→ GIVEN DATA:

○ ○ ○ ○ ○

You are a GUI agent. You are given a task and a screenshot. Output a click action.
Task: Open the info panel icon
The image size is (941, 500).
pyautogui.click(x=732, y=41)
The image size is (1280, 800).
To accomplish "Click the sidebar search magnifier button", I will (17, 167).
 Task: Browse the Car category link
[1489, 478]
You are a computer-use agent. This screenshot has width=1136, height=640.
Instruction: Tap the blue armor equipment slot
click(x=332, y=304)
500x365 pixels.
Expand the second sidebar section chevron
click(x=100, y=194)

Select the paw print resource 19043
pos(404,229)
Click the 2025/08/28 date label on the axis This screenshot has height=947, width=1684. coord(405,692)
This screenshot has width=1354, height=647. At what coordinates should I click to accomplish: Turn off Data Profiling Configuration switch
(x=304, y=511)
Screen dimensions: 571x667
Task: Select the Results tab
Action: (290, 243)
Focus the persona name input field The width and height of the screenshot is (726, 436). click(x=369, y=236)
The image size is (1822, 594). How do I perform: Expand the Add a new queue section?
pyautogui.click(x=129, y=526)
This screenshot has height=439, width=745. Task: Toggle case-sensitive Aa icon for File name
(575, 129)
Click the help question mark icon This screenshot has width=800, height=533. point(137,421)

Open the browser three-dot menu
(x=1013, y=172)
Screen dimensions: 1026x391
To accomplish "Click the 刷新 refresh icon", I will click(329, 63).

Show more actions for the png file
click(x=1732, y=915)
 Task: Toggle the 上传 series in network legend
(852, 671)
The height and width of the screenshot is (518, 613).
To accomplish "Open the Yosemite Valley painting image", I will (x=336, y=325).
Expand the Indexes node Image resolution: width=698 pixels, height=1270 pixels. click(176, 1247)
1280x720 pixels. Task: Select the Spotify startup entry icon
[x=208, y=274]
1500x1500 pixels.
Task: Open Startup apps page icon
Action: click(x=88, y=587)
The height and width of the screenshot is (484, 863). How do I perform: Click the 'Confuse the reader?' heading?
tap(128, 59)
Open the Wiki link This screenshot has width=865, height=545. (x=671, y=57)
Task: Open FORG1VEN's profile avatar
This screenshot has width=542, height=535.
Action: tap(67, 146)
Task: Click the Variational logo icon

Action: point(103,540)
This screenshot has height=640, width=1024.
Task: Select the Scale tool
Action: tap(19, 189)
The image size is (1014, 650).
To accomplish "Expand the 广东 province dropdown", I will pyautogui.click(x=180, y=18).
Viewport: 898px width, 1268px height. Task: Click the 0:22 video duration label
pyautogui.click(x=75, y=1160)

○ ○ ○ ○ ○

→ WHAT IS EXPECTED:
Reproduce the whole listing word for word.

→ RESULT OF THIS TASK:
You are a GUI agent. You are given a task and a screenshot. Output a click action.
Task: Open the info panel icon
The image size is (941, 500).
pyautogui.click(x=732, y=41)
The image size is (1280, 800).
To accomplish "Click the sidebar search magnifier button", I will (17, 167).
 Task: Browse the Car category link
[1489, 478]
You are a computer-use agent. This screenshot has width=1136, height=640.
Instruction: Tap the blue armor equipment slot
click(x=332, y=304)
500x365 pixels.
Expand the second sidebar section chevron
click(x=100, y=194)

Select the paw print resource 19043
pos(404,229)
Click the 2025/08/28 date label on the axis This screenshot has height=947, width=1684. coord(405,692)
This screenshot has width=1354, height=647. At what coordinates should I click to accomplish: Turn off Data Profiling Configuration switch
(x=304, y=511)
Screen dimensions: 571x667
Task: Select the Results tab
Action: (290, 243)
Focus the persona name input field The width and height of the screenshot is (726, 436). click(x=369, y=236)
The image size is (1822, 594). How do I perform: Expand the Add a new queue section?
pyautogui.click(x=129, y=526)
This screenshot has height=439, width=745. Task: Toggle case-sensitive Aa icon for File name
(575, 129)
Click the help question mark icon This screenshot has width=800, height=533. point(137,421)

Open the browser three-dot menu
(x=1013, y=172)
Screen dimensions: 1026x391
To accomplish "Click the 刷新 refresh icon", I will click(329, 63).

Show more actions for the png file
click(x=1732, y=915)
 Task: Toggle the 上传 series in network legend
(852, 671)
The height and width of the screenshot is (518, 613).
To accomplish "Open the Yosemite Valley painting image", I will (x=336, y=325).
Expand the Indexes node Image resolution: width=698 pixels, height=1270 pixels. click(176, 1247)
1280x720 pixels. Task: Select the Spotify startup entry icon
[x=208, y=274]
1500x1500 pixels.
Task: Open Startup apps page icon
Action: click(x=88, y=587)
The height and width of the screenshot is (484, 863). How do I perform: Click the 'Confuse the reader?' heading?
tap(128, 59)
Open the Wiki link This screenshot has width=865, height=545. (x=671, y=57)
Task: Open FORG1VEN's profile avatar
This screenshot has width=542, height=535.
Action: tap(67, 146)
Task: Click the Variational logo icon

Action: point(103,540)
This screenshot has height=640, width=1024.
Task: Select the Scale tool
Action: tap(19, 189)
The image size is (1014, 650).
To accomplish "Expand the 广东 province dropdown", I will pyautogui.click(x=180, y=18).
Viewport: 898px width, 1268px height. Task: Click the 0:22 video duration label
pyautogui.click(x=75, y=1160)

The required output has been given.